Парафразы не жнут, не сеют, они сами родятся
Один из вопросов, которыми задавались первые адресаты режиссёра, – почему в последнее время так участились попытки переделок фундаментальных классических произведений, примеров которым просто несть числа? Даже реклама сюда беспардонно вторглась. Наверное, это поколенческая «болезнь» третьего тысячелетия, которое пытается как-то осмыслить и выразить себя, но не в силах пока преодолеть литературное бесплодие. Отмежевавшись от «устаревшей» речевой матрицы доцифрового человечества, новая цивилизация своего языка ещё не обрела. Язык этот ещё в утробе новой эры, на стадии кроманьонских междометий.

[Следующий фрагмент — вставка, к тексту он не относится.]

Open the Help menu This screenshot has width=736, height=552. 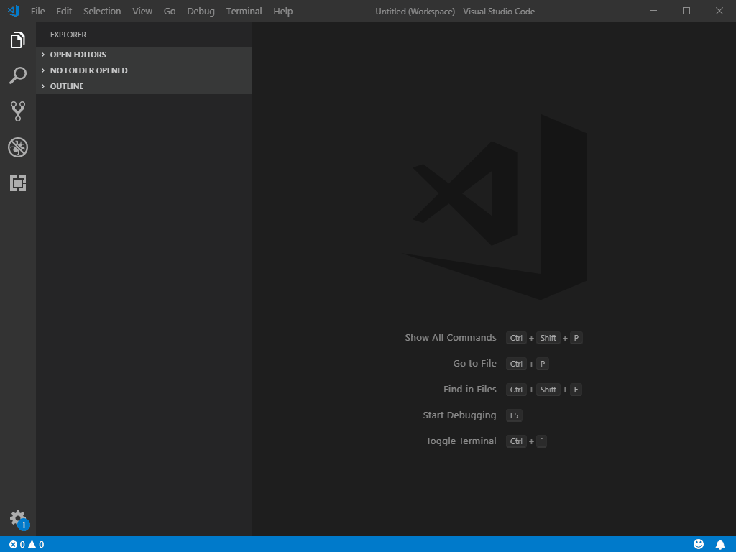point(283,11)
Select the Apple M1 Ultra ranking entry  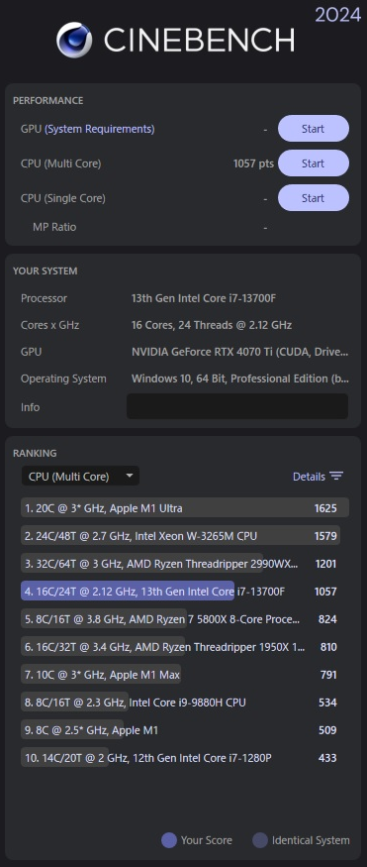pos(185,508)
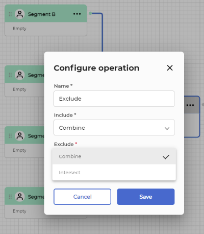Click the Empty body of Segment B
This screenshot has height=234, width=204.
pyautogui.click(x=46, y=29)
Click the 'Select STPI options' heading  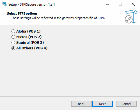point(22,13)
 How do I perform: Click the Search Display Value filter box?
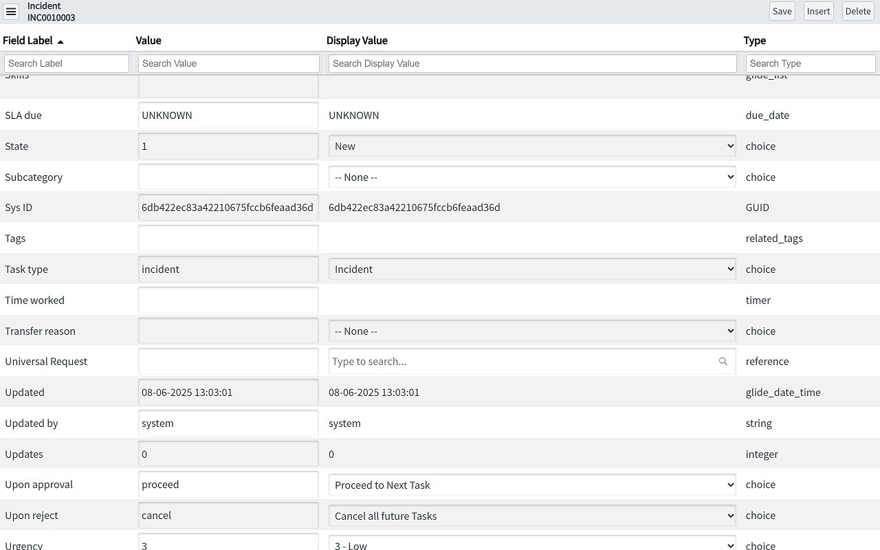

Нет крепкой и внятной современной драматургии. Приходится выкапывать из могил титанов прошлого – и заставлять их «плясать под свою дудку». Тут главное, чтобы «дудка» не фальшивила.
Команда Баркара: сам режиссёр и отважная пятёрка охлопковских лицедеев, – погрузила себя в очень сложную и большую работу, задала себе сфинксову загадку, сама себя, можно сказать, вызвала «к барьеру». Гринёв против Швабрина – это сам против себя, по их же, авантюристов, авторской концепции. Выйдут ли они из поединка победителями – решать её величеству публике. В её власти «казнить, так казнить, миловать, так миловать». Но одно неоспоримо: мирно выспаться от скуки на этой фантасмагории никому не светит.